Женская линия

Екатерина Щетинина

женская линия_

Смерть неотвратимо приближалась к бабе Анне, Анне Константиновне.

Уже несколько месяцев она совсем не вставала со своей кушетки со сбившимся матрацем, под лоскутным одеяльцем, сшитом ею же самой. В своем закутке, отделенном от большой комнаты перегородкой, с махоньким окошком лежала она смиренно, почти безголосо, ела по-птичьи и ни на что не роптала. Вырастив детей и внуков, похоронив мужа Фёдора более полутора десятков лет назад, увидев недавно и правнука, Анна не цеплялась за жизнь, за ее разноцветные приманки и атрибуты. Кроме одного — молитвенник старый, выцветший от времени, как и она сама, крепко держала в истончившихся ручках. Она и прежде, по молодости, не была крупнотелой, унаследовав тонкую кость по материнской линии – из «непростых», как говаривали селяне. Легенда гласила, что бабка Анны происходила из семьи ссыльных декабристов, но это обстоятельство тщательно скрывалось с первых лет революции, и никаких бумаг об этом в доме ее родителей не хранилось.

Так что легкой, сейчас бы сказали изящной, она была всегда, а теперь и вовсе – становилась невесомой, и пальцы рук уже пропускали свет, если Анна приподнимала их над пёстрой материей одеяла. Её физическое тело умалялось с каждым днем, оставляя после себя только легкое облачко исчезающей плоти…

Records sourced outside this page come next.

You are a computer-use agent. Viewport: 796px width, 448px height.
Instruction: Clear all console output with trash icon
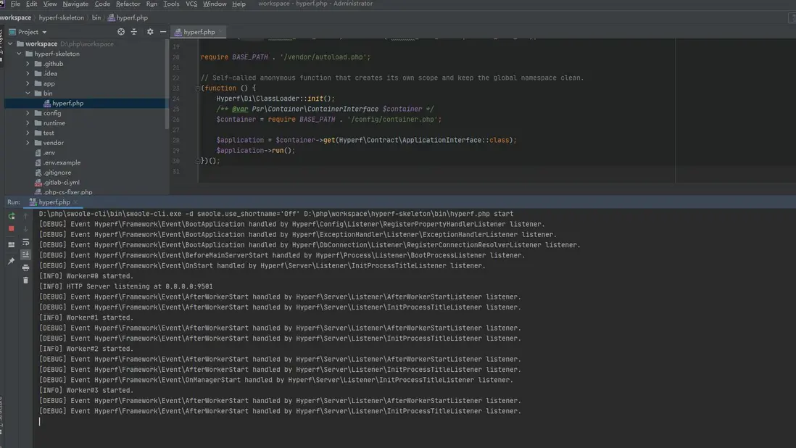coord(25,280)
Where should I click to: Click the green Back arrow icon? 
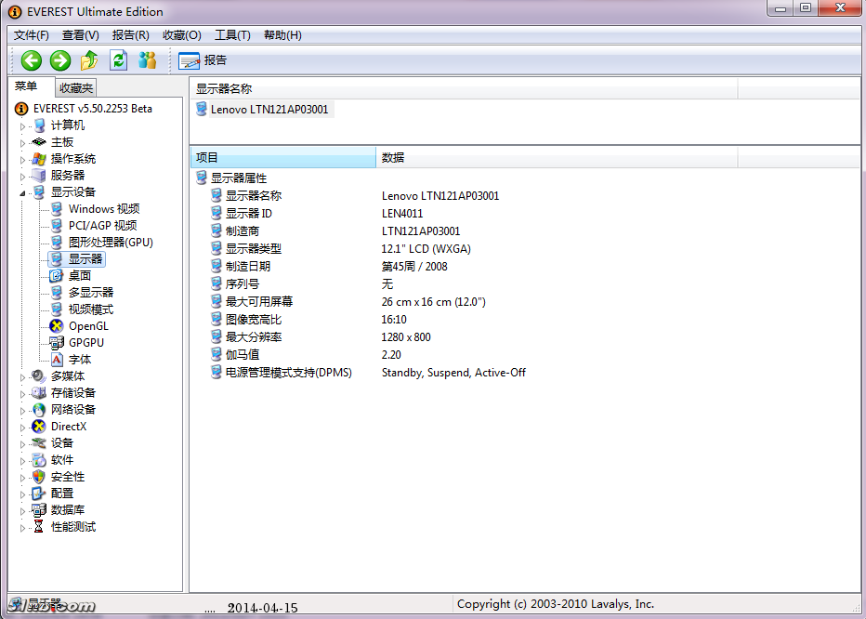[32, 60]
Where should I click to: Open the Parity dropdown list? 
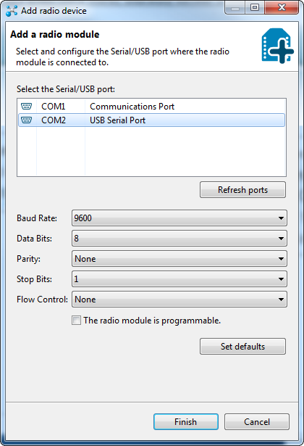[x=180, y=259]
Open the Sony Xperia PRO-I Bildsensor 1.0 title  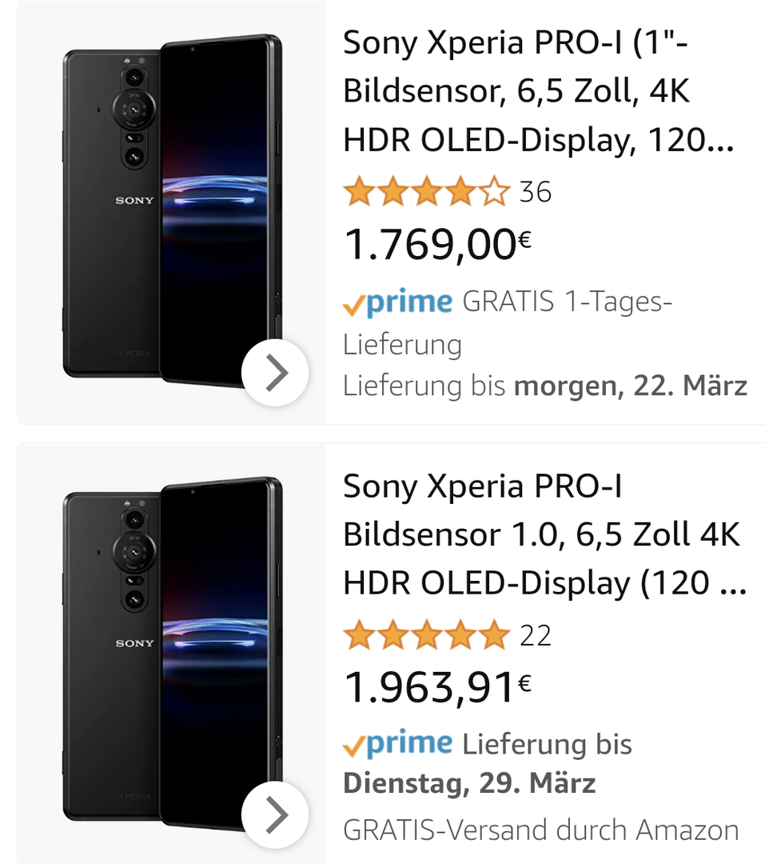(x=544, y=534)
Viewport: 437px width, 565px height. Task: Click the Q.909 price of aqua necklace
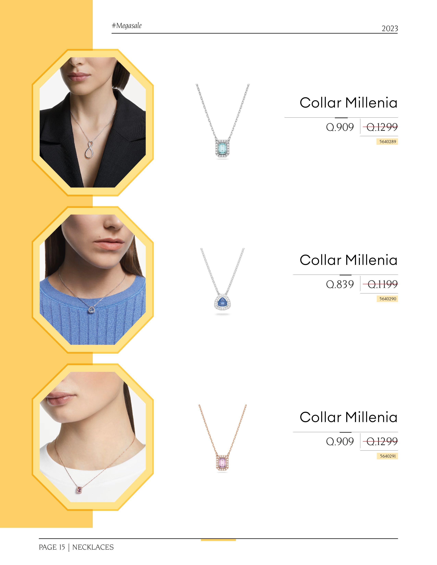click(340, 127)
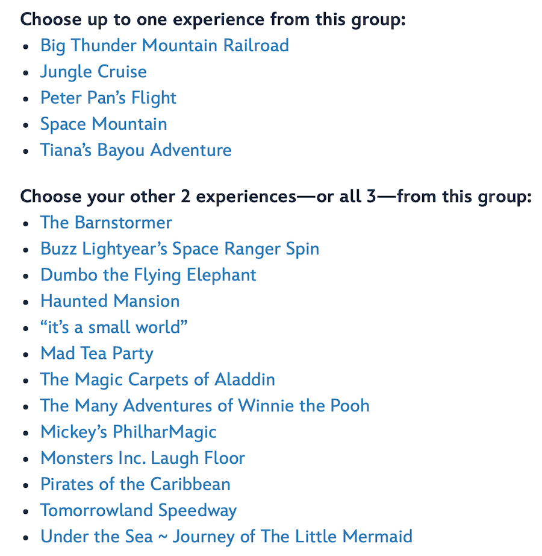Select Peter Pan's Flight link
This screenshot has height=556, width=542.
click(108, 98)
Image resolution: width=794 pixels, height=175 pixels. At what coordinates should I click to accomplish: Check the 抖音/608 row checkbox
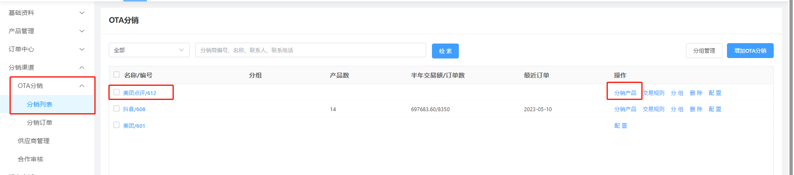click(117, 109)
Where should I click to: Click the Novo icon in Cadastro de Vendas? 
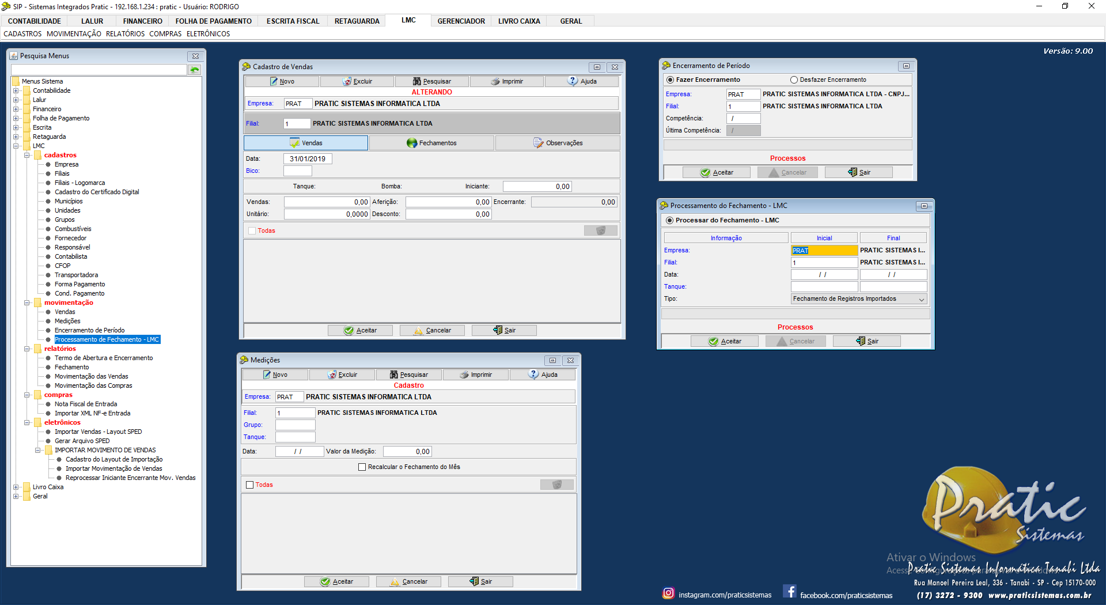click(274, 81)
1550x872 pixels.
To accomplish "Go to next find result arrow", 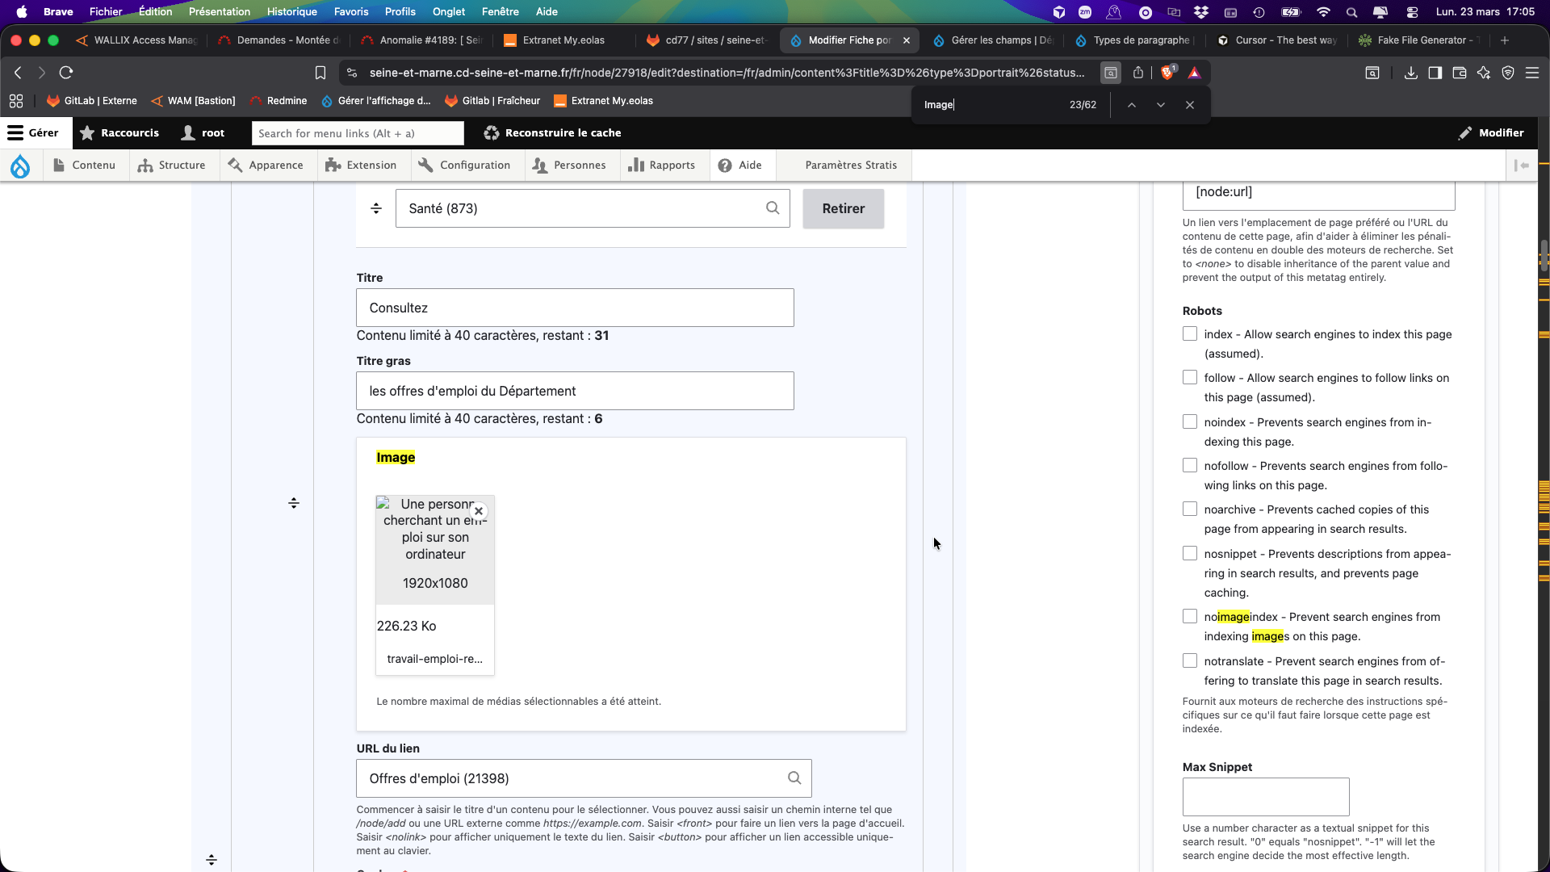I will tap(1161, 105).
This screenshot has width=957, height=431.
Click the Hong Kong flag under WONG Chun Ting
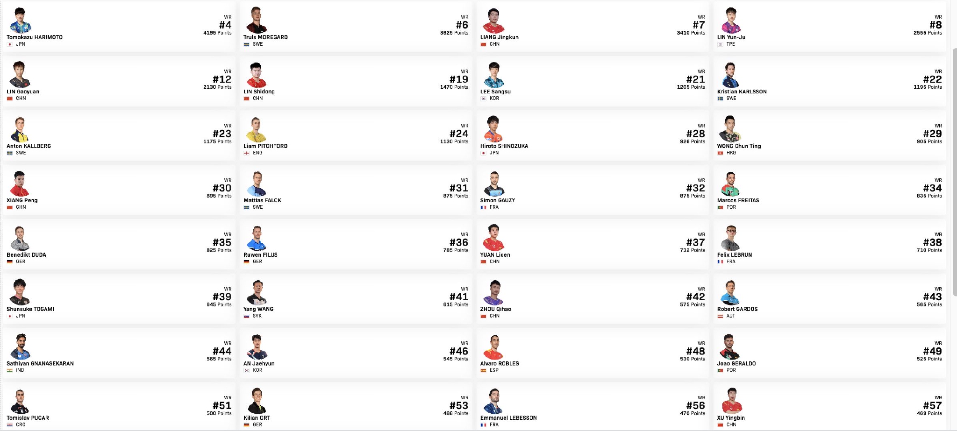tap(720, 153)

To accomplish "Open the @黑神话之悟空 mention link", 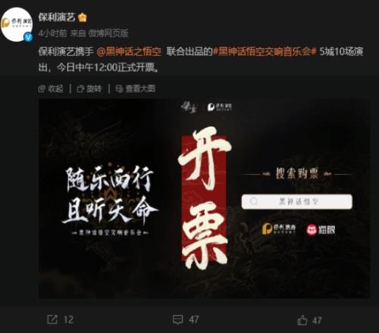I will (x=129, y=51).
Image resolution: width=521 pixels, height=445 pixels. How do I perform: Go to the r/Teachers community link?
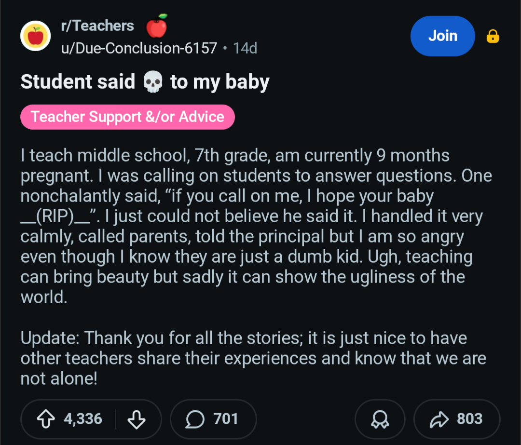click(97, 26)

Дочку Любу, среднюю из трёх, оставшуюся в селе и досматривающую мать, не в чем упрекнуть было: и натоплено в избе с раннего утра, и без еды не сиживали, и разговоров громких да грубых никто не вел при матери. Но дочке некогда было проводить время у постели Анны. Работа «почтальоншей», немалое домашнее хозяйство, муж без ноги, невеликий помощник, к тому же любитель «этого дела» — всё это висело большущим, несбрасываемым кулём на плечах Любы, разменявшей уже шестой десяток. Понимая это, Анна старалась как можно реже звать дочь, обходясь малым. До последнего ей самостоятельно удавалось брать в дрожащие руки кружку с питьем – квасом или чаем с молоком, прихлебнув немного, ставить ее назад. Почти не проливая…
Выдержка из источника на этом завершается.